╭─ RECORDS SHOWN
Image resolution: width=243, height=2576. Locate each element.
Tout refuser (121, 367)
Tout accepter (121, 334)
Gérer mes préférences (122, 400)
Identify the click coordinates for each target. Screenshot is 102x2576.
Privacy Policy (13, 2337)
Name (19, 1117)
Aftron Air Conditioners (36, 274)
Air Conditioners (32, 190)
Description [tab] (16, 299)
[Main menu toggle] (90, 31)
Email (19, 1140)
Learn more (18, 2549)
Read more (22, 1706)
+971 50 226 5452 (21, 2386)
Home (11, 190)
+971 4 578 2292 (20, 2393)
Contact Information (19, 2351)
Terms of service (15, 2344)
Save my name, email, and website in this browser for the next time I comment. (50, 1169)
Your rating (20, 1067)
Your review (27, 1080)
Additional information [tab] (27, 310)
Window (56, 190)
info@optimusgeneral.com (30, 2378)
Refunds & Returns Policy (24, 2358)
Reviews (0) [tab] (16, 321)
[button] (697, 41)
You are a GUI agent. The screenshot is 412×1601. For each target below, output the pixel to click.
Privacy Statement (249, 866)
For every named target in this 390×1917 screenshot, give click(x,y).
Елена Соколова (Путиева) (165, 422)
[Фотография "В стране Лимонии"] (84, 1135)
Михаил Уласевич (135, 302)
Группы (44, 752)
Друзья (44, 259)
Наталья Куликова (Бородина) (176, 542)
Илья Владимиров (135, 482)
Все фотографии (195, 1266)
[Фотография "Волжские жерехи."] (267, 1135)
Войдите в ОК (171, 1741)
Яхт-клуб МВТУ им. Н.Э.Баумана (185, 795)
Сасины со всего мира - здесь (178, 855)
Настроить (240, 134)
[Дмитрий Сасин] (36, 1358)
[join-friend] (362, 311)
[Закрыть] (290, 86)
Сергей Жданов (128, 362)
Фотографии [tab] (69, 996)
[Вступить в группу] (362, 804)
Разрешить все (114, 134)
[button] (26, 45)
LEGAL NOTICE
╰─
## EXERCISE
Answer with the number alone: how many lines in the records include the word "each"?

## WRITTEN ANSWER
3